## [GOAL]
Please quote every line of the material below word for word.

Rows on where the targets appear

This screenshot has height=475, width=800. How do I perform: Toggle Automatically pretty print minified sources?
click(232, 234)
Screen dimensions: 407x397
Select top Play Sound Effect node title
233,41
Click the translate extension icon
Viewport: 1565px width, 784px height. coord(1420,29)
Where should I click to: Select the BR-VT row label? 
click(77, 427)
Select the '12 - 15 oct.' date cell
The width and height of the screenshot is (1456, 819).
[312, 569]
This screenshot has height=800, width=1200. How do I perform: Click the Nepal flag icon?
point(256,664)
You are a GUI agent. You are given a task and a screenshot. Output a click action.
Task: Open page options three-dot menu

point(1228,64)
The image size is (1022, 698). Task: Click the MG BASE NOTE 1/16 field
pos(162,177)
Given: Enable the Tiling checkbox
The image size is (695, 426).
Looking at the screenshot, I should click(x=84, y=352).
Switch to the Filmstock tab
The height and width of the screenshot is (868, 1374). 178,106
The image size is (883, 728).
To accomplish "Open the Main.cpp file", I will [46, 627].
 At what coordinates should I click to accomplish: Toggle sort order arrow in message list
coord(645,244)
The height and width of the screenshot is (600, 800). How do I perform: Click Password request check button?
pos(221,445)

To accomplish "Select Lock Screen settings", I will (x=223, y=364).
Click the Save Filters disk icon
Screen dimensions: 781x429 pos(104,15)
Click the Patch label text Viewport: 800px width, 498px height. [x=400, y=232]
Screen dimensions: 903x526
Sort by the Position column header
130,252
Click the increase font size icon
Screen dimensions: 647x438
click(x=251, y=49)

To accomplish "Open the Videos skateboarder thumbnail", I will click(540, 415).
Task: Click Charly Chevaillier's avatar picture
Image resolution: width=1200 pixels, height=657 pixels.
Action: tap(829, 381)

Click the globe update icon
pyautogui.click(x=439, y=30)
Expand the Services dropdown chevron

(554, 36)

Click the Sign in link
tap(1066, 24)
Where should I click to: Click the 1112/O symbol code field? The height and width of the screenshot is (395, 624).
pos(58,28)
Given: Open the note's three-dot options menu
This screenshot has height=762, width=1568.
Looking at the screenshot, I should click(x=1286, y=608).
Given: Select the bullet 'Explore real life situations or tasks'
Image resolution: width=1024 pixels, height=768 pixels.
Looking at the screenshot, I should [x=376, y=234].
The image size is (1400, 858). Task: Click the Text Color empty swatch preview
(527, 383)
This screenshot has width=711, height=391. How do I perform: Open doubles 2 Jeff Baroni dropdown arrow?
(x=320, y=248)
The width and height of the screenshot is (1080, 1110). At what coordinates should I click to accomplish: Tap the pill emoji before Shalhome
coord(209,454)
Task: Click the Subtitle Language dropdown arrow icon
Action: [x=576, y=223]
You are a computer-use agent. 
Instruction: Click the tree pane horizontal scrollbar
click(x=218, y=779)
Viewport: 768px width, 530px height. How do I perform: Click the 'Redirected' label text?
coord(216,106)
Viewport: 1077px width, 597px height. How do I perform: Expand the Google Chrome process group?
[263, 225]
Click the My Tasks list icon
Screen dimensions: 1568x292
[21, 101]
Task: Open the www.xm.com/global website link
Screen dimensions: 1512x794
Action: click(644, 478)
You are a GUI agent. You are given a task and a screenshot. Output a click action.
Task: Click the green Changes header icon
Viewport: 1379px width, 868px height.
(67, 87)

## [RESPONSE FOR THIS EXERCISE]
This screenshot has height=475, width=800. How do I perform: Toggle Automatically pretty print minified sources?
click(232, 234)
Screen dimensions: 407x397
Select top Play Sound Effect node title
233,41
Click the translate extension icon
Viewport: 1565px width, 784px height. coord(1420,29)
Where should I click to: Select the BR-VT row label? 
click(77, 427)
Select the '12 - 15 oct.' date cell
The width and height of the screenshot is (1456, 819).
[312, 569]
This screenshot has height=800, width=1200. How do I perform: Click the Nepal flag icon?
point(256,664)
You are a GUI agent. You are given a task and a screenshot. Output a click action.
Task: Open page options three-dot menu

point(1228,64)
The image size is (1022, 698). Task: Click the MG BASE NOTE 1/16 field
pos(162,177)
Given: Enable the Tiling checkbox
The image size is (695, 426).
Looking at the screenshot, I should click(x=84, y=352).
Switch to the Filmstock tab
The height and width of the screenshot is (868, 1374). 178,106
The image size is (883, 728).
To accomplish "Open the Main.cpp file", I will [46, 627].
 At what coordinates should I click to accomplish: Toggle sort order arrow in message list
coord(645,244)
The height and width of the screenshot is (600, 800). How do I perform: Click Password request check button?
pos(221,445)

To accomplish "Select Lock Screen settings", I will (x=223, y=364).
Click the Save Filters disk icon
Screen dimensions: 781x429 pos(104,15)
Click the Patch label text Viewport: 800px width, 498px height. [x=400, y=232]
Screen dimensions: 903x526
Sort by the Position column header
130,252
Click the increase font size icon
Screen dimensions: 647x438
click(x=251, y=49)

To accomplish "Open the Videos skateboarder thumbnail", I will click(540, 415).
Task: Click Charly Chevaillier's avatar picture
Image resolution: width=1200 pixels, height=657 pixels.
Action: tap(829, 381)

Click the globe update icon
pyautogui.click(x=439, y=30)
Expand the Services dropdown chevron

(554, 36)

Click the Sign in link
tap(1066, 24)
Where should I click to: Click the 1112/O symbol code field? The height and width of the screenshot is (395, 624).
pos(58,28)
Given: Open the note's three-dot options menu
This screenshot has height=762, width=1568.
Looking at the screenshot, I should click(x=1286, y=608).
Given: Select the bullet 'Explore real life situations or tasks'
Image resolution: width=1024 pixels, height=768 pixels.
Looking at the screenshot, I should [x=376, y=234].
The image size is (1400, 858). Task: Click the Text Color empty swatch preview
(527, 383)
This screenshot has width=711, height=391. How do I perform: Open doubles 2 Jeff Baroni dropdown arrow?
(x=320, y=248)
The width and height of the screenshot is (1080, 1110). At what coordinates should I click to accomplish: Tap the pill emoji before Shalhome
coord(209,454)
Task: Click the Subtitle Language dropdown arrow icon
Action: [x=576, y=223]
You are a computer-use agent. 
Instruction: Click the tree pane horizontal scrollbar
click(x=218, y=779)
Viewport: 768px width, 530px height. How do I perform: Click the 'Redirected' label text?
coord(216,106)
Viewport: 1077px width, 597px height. How do I perform: Expand the Google Chrome process group?
[263, 225]
Click the My Tasks list icon
Screen dimensions: 1568x292
[21, 101]
Task: Open the www.xm.com/global website link
Screen dimensions: 1512x794
Action: click(644, 478)
You are a GUI agent. You are given a task and a screenshot. Output a click action.
Task: Click the green Changes header icon
Viewport: 1379px width, 868px height.
(67, 87)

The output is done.